----- TEXT
Contents

Top

Semantics I: Expressions, Bindings, Functions

Here is a toy language featuring expressions, variable bindings, and functions. These are basic features present in almost all languages. We will also run into a few topics and discussions.

For least setup, I also start with dynamic checking of types (during evaluation, not upfront) and even dynamic checking that variables exist at use sites. Static checking of those two are two big lessons in their own right.

Vocabulary: Generally, “static X” means doing X by analysing the code, without needing to run it and wait; “dynamic X” and recently “just in time X” means doing X while running the code, and therefore only on code paths actually taken in a run.

Most of my interpreter is meant to be more mathematical than efficient. I am secretly writing mathematical formulas to define the meanings of the constructs.

“A formula is worth a thousand pictures.” – Dijkstra

Setup

I will have several kinds of run-time errors: Type errors, variable not found. If you support division, you will also have division by zero.

I use the ExprInterp type below to represent this possibility. (More general/abstract thinking: This type represents the interpreter and models the possible effects of the language. Not obvious now, makes more sense after modeling more languages.)
----------
----- COLLECTED MATERIAL
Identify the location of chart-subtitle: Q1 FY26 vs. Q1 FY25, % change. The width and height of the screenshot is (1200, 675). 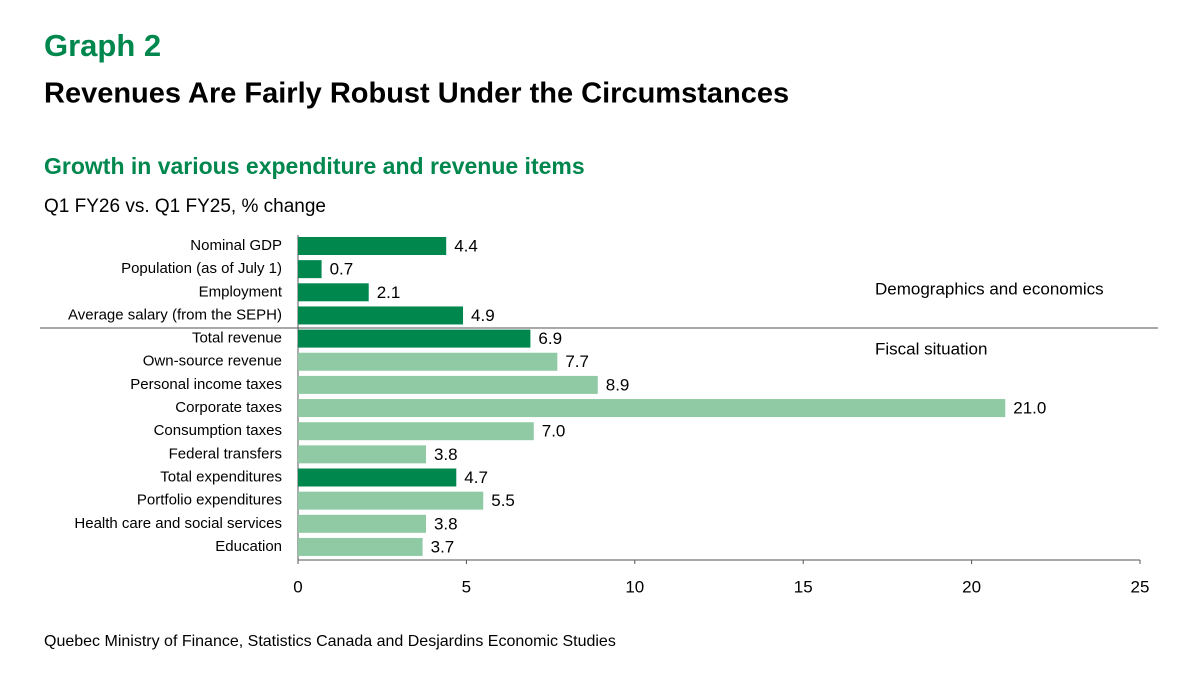
(185, 206).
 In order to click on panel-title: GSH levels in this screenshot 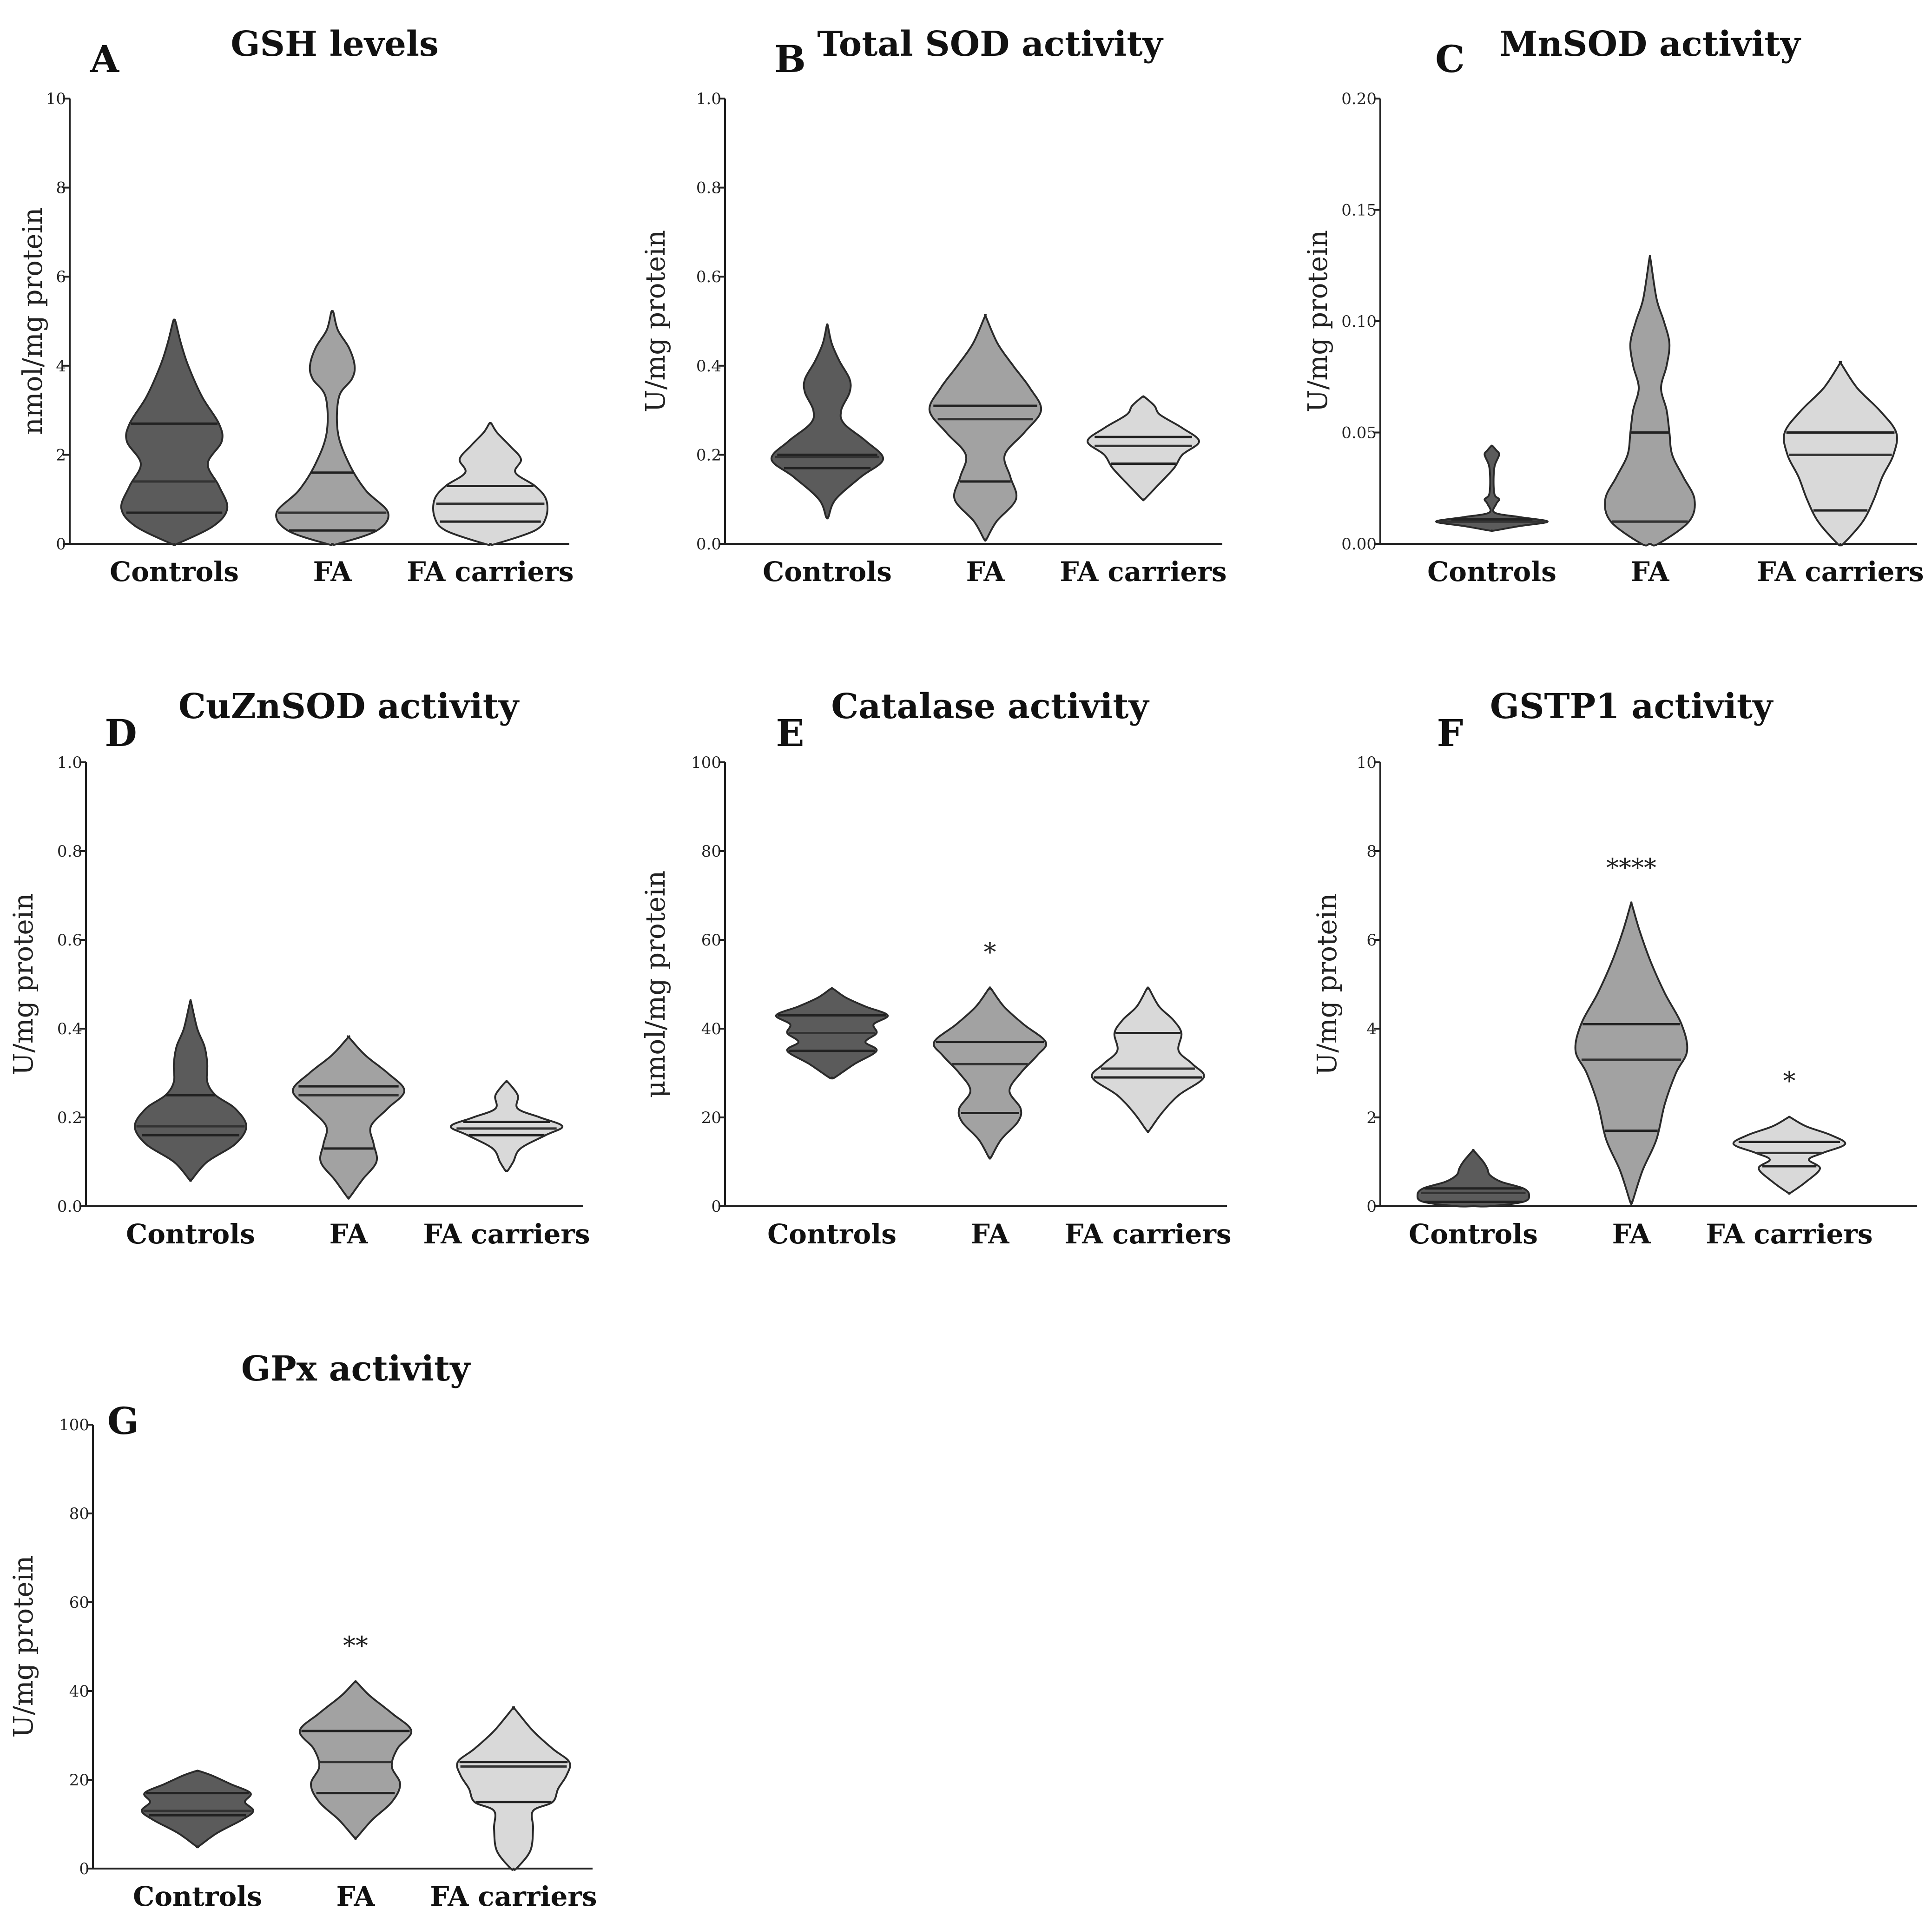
----------
» **TO DO**
a. Write out the stretch of the semantics text from "For least setup, I" through "of the constructs.".
b. List every kind of run-time error that the semantics text names.
c. Answer these questions from the semantics text:
(i) What does "static X" mean, according to the vocabulary note?
(ii) Who is credited with the quotation "A formula is worth a thousand pictures"?
(iii) Which type represents the possibility of run-time errors?

» **SOLVED PROBLEMS**
a.
For least setup, I also start with dynamic checking of types (during evaluation, not upfront) and even dynamic checking that variables exist at use sites. Static checking of those two are two big lessons in their own right.

Vocabulary: Generally, “static X” means doing X by analysing the code, without needing to run it and wait; “dynamic X” and recently “just in time X” means doing X while running the code, and therefore only on code paths actually taken in a run.

Most of my interpreter is meant to be more mathematical than efficient. I am secretly writing mathematical formulas to define the meanings of the constructs.

b.
Type errors
Variable not found
Division by zero (if division is supported)

c.
(i) Doing X by analysing the code, without needing to run it and wait.
(ii) Dijkstra.
(iii) ExprInterp.